* [PROBLEM REQUIREMENTS]
Go through the records below and write each one out again unchanged.
* * *
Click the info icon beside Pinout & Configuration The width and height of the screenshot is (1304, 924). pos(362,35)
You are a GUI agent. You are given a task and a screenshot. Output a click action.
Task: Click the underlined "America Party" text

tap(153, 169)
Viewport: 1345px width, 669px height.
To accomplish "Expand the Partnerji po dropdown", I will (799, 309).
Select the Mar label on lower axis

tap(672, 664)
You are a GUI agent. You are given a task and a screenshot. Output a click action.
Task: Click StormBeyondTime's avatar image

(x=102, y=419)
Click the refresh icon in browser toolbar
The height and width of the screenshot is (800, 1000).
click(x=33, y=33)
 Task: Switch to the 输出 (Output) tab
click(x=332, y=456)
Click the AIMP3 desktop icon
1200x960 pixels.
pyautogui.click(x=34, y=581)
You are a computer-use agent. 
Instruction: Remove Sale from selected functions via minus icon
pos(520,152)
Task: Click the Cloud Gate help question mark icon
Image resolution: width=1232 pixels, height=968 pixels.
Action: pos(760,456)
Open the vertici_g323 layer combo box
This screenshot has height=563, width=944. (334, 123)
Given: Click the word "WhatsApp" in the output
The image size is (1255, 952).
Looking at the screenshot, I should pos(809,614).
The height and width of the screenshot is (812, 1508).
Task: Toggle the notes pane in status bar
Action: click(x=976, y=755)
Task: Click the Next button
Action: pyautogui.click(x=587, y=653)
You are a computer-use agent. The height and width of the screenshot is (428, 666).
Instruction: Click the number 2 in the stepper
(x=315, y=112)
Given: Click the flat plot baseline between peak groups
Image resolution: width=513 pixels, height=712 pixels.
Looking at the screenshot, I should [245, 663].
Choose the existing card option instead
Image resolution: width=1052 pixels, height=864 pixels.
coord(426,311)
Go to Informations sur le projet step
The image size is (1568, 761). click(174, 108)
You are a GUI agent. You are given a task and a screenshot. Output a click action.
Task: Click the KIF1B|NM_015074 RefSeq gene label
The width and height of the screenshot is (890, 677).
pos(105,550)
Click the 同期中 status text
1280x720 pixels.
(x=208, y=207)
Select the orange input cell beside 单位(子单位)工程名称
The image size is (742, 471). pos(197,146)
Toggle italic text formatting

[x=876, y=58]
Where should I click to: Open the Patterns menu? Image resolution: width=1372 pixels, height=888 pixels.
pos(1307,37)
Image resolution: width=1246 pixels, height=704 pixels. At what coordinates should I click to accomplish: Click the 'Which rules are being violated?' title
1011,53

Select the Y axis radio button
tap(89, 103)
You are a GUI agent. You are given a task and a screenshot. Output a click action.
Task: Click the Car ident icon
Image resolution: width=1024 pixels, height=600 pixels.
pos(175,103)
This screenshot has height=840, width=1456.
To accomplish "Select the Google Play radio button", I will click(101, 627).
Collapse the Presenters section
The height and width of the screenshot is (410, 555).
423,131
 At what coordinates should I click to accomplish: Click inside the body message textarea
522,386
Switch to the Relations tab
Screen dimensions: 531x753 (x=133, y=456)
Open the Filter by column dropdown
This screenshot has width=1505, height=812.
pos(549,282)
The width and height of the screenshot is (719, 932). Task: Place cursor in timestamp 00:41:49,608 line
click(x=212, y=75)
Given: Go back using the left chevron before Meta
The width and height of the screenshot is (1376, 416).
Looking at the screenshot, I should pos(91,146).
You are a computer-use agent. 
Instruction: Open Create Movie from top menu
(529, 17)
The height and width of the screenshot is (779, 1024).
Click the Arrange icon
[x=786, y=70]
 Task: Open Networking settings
* * *
* [RESPONSE TO THE TASK]
Click the info icon beside Pinout & Configuration The width and height of the screenshot is (1304, 924). pos(362,35)
You are a GUI agent. You are given a task and a screenshot. Output a click action.
Task: Click the underlined "America Party" text

tap(153, 169)
Viewport: 1345px width, 669px height.
To accomplish "Expand the Partnerji po dropdown", I will (799, 309).
Select the Mar label on lower axis

tap(672, 664)
You are a GUI agent. You are given a task and a screenshot. Output a click action.
Task: Click StormBeyondTime's avatar image

(x=102, y=419)
Click the refresh icon in browser toolbar
The height and width of the screenshot is (800, 1000).
click(x=33, y=33)
 Task: Switch to the 输出 (Output) tab
click(x=332, y=456)
Click the AIMP3 desktop icon
1200x960 pixels.
pyautogui.click(x=34, y=581)
You are a computer-use agent. 
Instruction: Remove Sale from selected functions via minus icon
pos(520,152)
Task: Click the Cloud Gate help question mark icon
Image resolution: width=1232 pixels, height=968 pixels.
Action: pos(760,456)
Open the vertici_g323 layer combo box
This screenshot has height=563, width=944. (334, 123)
Given: Click the word "WhatsApp" in the output
The image size is (1255, 952).
Looking at the screenshot, I should pos(809,614).
The height and width of the screenshot is (812, 1508).
Task: Toggle the notes pane in status bar
Action: click(x=976, y=755)
Task: Click the Next button
Action: pyautogui.click(x=587, y=653)
You are a computer-use agent. The height and width of the screenshot is (428, 666).
Instruction: Click the number 2 in the stepper
(x=315, y=112)
Given: Click the flat plot baseline between peak groups
Image resolution: width=513 pixels, height=712 pixels.
Looking at the screenshot, I should [245, 663].
Choose the existing card option instead
Image resolution: width=1052 pixels, height=864 pixels.
coord(426,311)
Go to Informations sur le projet step
The image size is (1568, 761). click(174, 108)
You are a GUI agent. You are given a task and a screenshot. Output a click action.
Task: Click the KIF1B|NM_015074 RefSeq gene label
The width and height of the screenshot is (890, 677).
pos(105,550)
Click the 同期中 status text
1280x720 pixels.
(x=208, y=207)
Select the orange input cell beside 单位(子单位)工程名称
The image size is (742, 471). pos(197,146)
Toggle italic text formatting

[x=876, y=58]
Where should I click to: Open the Patterns menu? Image resolution: width=1372 pixels, height=888 pixels.
pos(1307,37)
Image resolution: width=1246 pixels, height=704 pixels. At what coordinates should I click to accomplish: Click the 'Which rules are being violated?' title
1011,53

Select the Y axis radio button
tap(89, 103)
You are a GUI agent. You are given a task and a screenshot. Output a click action.
Task: Click the Car ident icon
Image resolution: width=1024 pixels, height=600 pixels.
pos(175,103)
This screenshot has height=840, width=1456.
To accomplish "Select the Google Play radio button", I will click(101, 627).
Collapse the Presenters section
The height and width of the screenshot is (410, 555).
423,131
 At what coordinates should I click to accomplish: Click inside the body message textarea
522,386
Switch to the Relations tab
Screen dimensions: 531x753 (x=133, y=456)
Open the Filter by column dropdown
This screenshot has width=1505, height=812.
pos(549,282)
The width and height of the screenshot is (719, 932). Task: Place cursor in timestamp 00:41:49,608 line
click(x=212, y=75)
Given: Go back using the left chevron before Meta
The width and height of the screenshot is (1376, 416).
Looking at the screenshot, I should pos(91,146).
You are a computer-use agent. 
Instruction: Open Create Movie from top menu
(529, 17)
The height and width of the screenshot is (779, 1024).
Click the Arrange icon
[x=786, y=70]
 Task: Open Networking settings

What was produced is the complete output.